Across the life course, people need housing that is appropriate to their needs, including affordability. Considerations for older people include accessibility, so that they can safely and easily move around their home, as well as having suitable connections to public or private transport.
In the past, many older people retired with a mortgage free house, although rates of home ownership were lower for Māori and Pacific Peoples. Even homeowners who were not mortgage free had the option to downsize, either to release equity, or have a more manageable living space.
However, the housing options available to seniors are changing, due to recent significant increases in house prices and fewer smaller houses (including fewer ‘pensioners flats’). More older people never became homeowners, or were required to sell their homes, so they are reaching retirement as renters.
Alongside this, there is a small but increasing movement towards alternative living arrangements, such as co-housing, some seniors are ‘flatting’, and there is continued use of ‘granny flats’ and multigenerational living.
Housing experiences for New Zealand adults aged 65 years and older
This research by Massey provides insights to better understand the housing experiences of older people. The report considered the housing situation of 65–74-year-olds and the 75 years plus using data from the Health, Work and Retirement longitudinal study.

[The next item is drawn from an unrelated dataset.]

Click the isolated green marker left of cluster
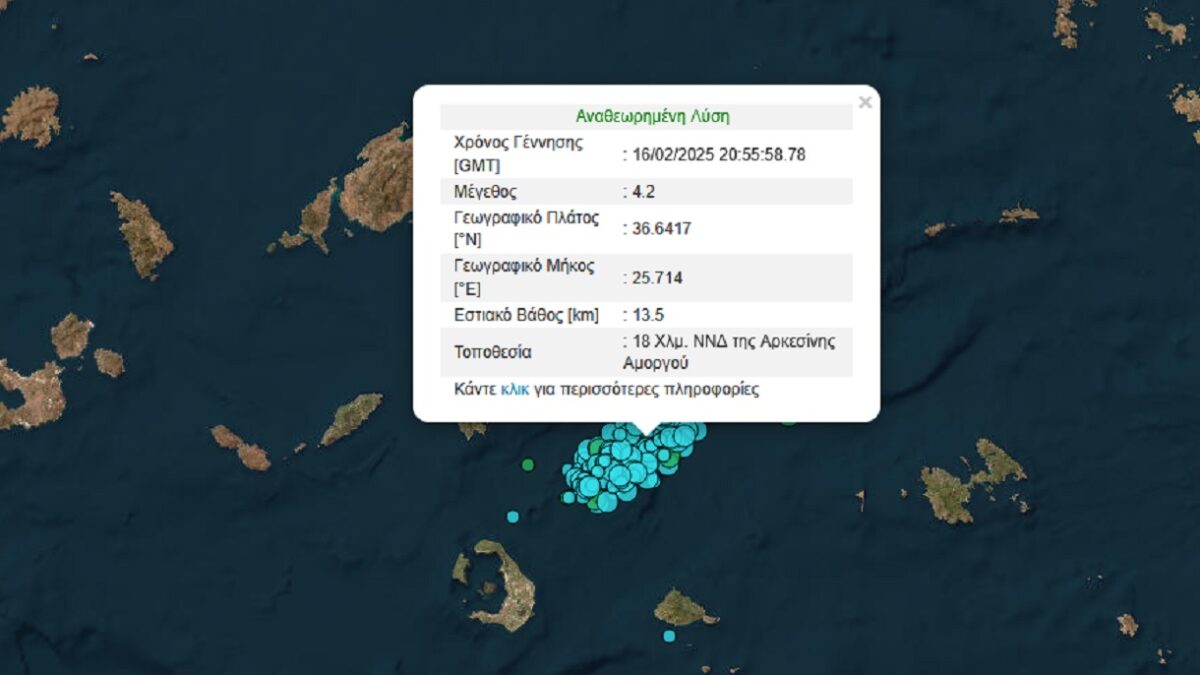The image size is (1200, 675). point(528,464)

Both age groups were generally well-housed and happy in their homes. However, there was an association of poor housing conditions with poor mental health, lower quality of life, and increased falls. Poor housing conditions include lack of neighbourhood satisfaction, accessibility, and trust (in neighbours). Due to the clear pattern of relationships shown between wellbeing and housing in older age, more planning must be put into the provision of appropriate quality housing and neighbourhoods for an ageing population.